Сказка и в самом деле оказалась интересной, и прежде я ее не слыхал. Только не шла она мне на ум в тот раз. Почему дед не хочет объяснить насчет торбы? Что-то здесь скрывается необычное… И не хочется огорчать дедушку. Но желание разгадать тайну еще сильнее.
Скоро я оправился, стал вставать. Побои, перенесенные страданья быстро забылись. А вот оскорбительные, загадочные слова Кызларбеги памятны, не идут из головы.
Недели через три я уже выбегал на улицу поиграть с мальчишками. Потом, еще неделю спустя, встал однажды рано утром и почувствовал себя совершенно здоровым. Умылся, говорю маме:
— Не ходи сегодня за травой для коровы. Я отведу ее попастись.
— Хорошо, сынок, — согласилась мать. — Только уж не дерись больше ни с кем, как в прошлый раз…
Я обещал постараться. И погнал корову за аул, к озерцам. Снова встретил своих товарищей, ребятишек, мы искупались все вместе, потом затеяли игру в альчики. К счастью, Курбан возле нас не появлялся. Я и после обеда в тот день выгонял корову пастись. Солнце уже совсем низко опустилось, когда я пригнал корову домой во второй раз. Поужинали втроем: я, мама и дедушка. Отец с сестренкой где-то у родственников задергались.
После ужина дед, захватив чайник чаю, отправился к себе в мазанку, мать стала стелить в кибитке постель. А я увязался за дедом. Он сел под навесом, стал нить чай маленькими глотками. Я сидел и молча глядел на небо. Вставала луна, прохладный ветерок шелестел листьями урюка, доносился аромат цветов. Звезды, мерцая, горели на небе. Казалось, тысячи серебряных монеток нашиты на громадный полог из темно-синего бархата. Я издали наблюдал за дедом: он отхлебывал чай из пиалы, а сам, не отрываясь, глядел на небо. «Может, дедушка хочет отыскать свою звезду?» — подумалось мне. Я слыхал, будто своя звезда есть у каждого человека. Но как ее узнать?..
Мне показалось, что у деда в эти минуты очень хорошее настроение: он, видимо, с особым удовольствием, в полной тишине, в одиночестве, пил чай глоток за глотком, в задумчивости поглаживал кошку, прилегшую у его ног. Но если я опять попрошу ею рассказать о том, «которого в торбе привезли»?

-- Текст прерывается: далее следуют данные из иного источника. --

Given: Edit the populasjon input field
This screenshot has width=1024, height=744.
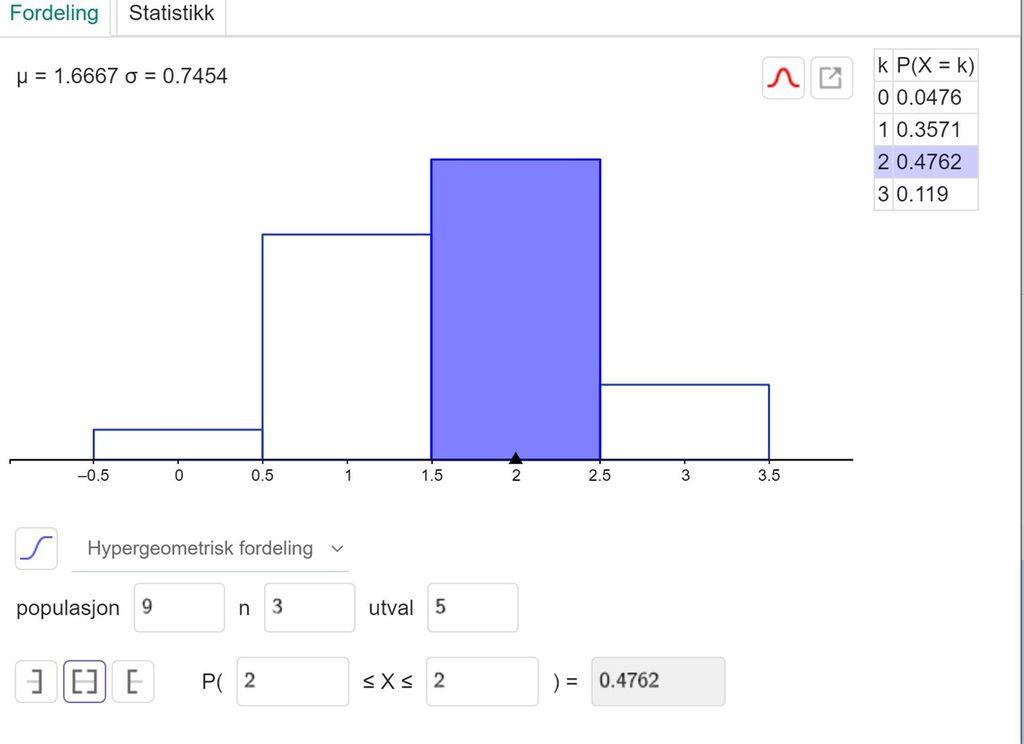Looking at the screenshot, I should [x=179, y=607].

— Дедушка… — тихонько окликнул я. Он опустил пиалу, прислушался, глянул в мою сторону.
— Нобат? Верблюжонок мой, ты все не спишь?

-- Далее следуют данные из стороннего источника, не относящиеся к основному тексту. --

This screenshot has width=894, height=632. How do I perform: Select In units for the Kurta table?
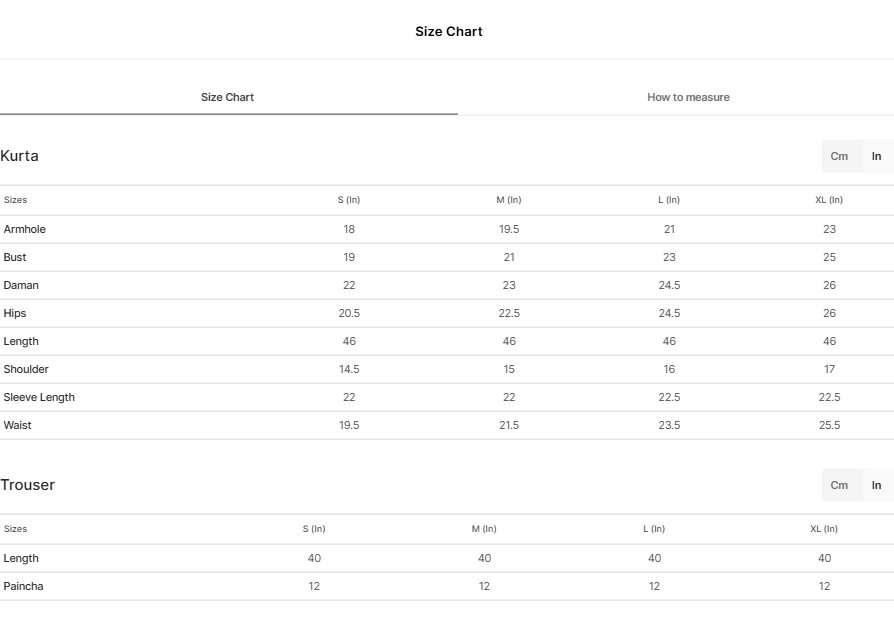(x=876, y=156)
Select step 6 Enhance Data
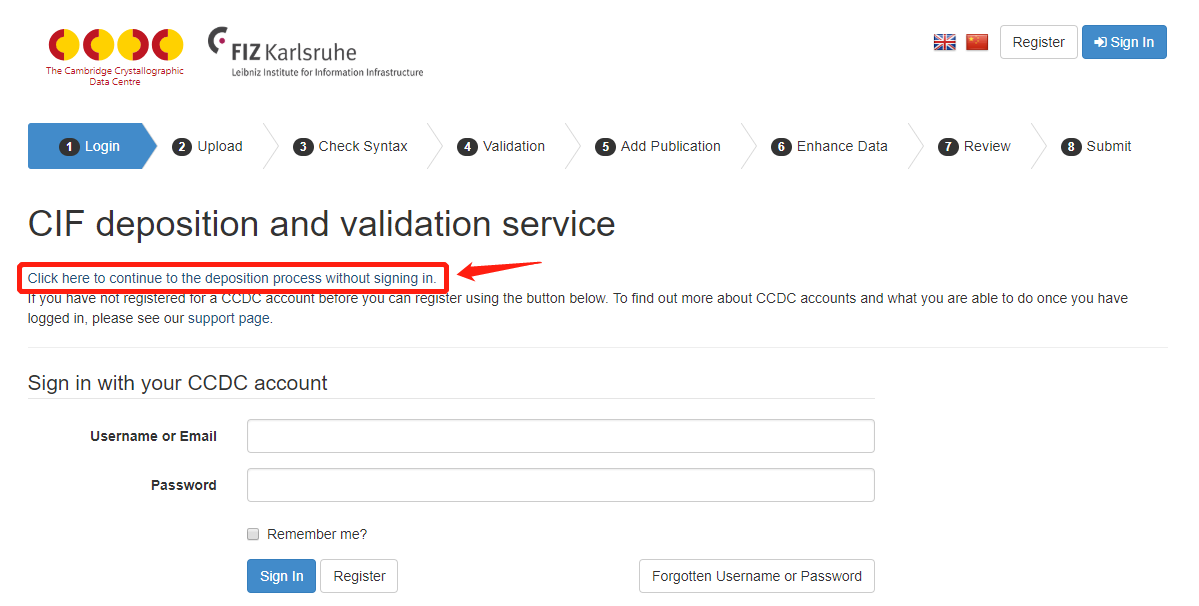This screenshot has height=606, width=1199. click(829, 146)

А я уже подбежал к нему, взобрался на супу, прижался к его теплому боку:
— Дедушка… Ну расскажи о том… помнишь, Кызларбеги в тот раз меня ругала…
Горестно вздохнул дед, молчал долго, тягостно. Я сразу пожалел, что огорчил старика, да уж поздно было жалеть. Наконец он заговорил — сперва с трудом и неохотой, запинаясь. Понял, видно: все равно я не отступлюсь.

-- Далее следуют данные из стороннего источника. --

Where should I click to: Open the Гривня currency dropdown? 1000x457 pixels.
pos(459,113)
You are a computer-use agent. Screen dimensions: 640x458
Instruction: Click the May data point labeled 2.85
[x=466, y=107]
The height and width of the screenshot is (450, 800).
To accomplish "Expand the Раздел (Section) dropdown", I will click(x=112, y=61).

— Ох, ладно уж… расскажу… Не думал я, что вспоминать придется про все это… Да… Видишь, Нобат, внучек, родился-то я не в здешних местах, а далеко-далеко отсюда… Там и предки мои жили, там и похоронены… Места те совсем непохожи на здешние: тут вон все равнина, пески да степь, а там, брат, горы. Высоченные горы кругом! И река тоже есть. Неширокая, но быстрая, и вода в ней прозрачная, холодная. Называется река — Сумбар. Уж как давно это было, будто во сие видел… Горы, а у подножья — наш аул. По горам деревья растут, высокие, — все больше орех. Целые ореховые леса, если чуть подальше отойти. Воздух там мягкий, часто ветерок прохладный дует. Летом не очень жарко, а зимой морозов не бывает никогда. Снег порой выпадает, да сразу же весь и растает. И трава зеленая круглый год, листва не опадает в садах… Зеленые сады, а между ними серебряной лентой — Сумбар.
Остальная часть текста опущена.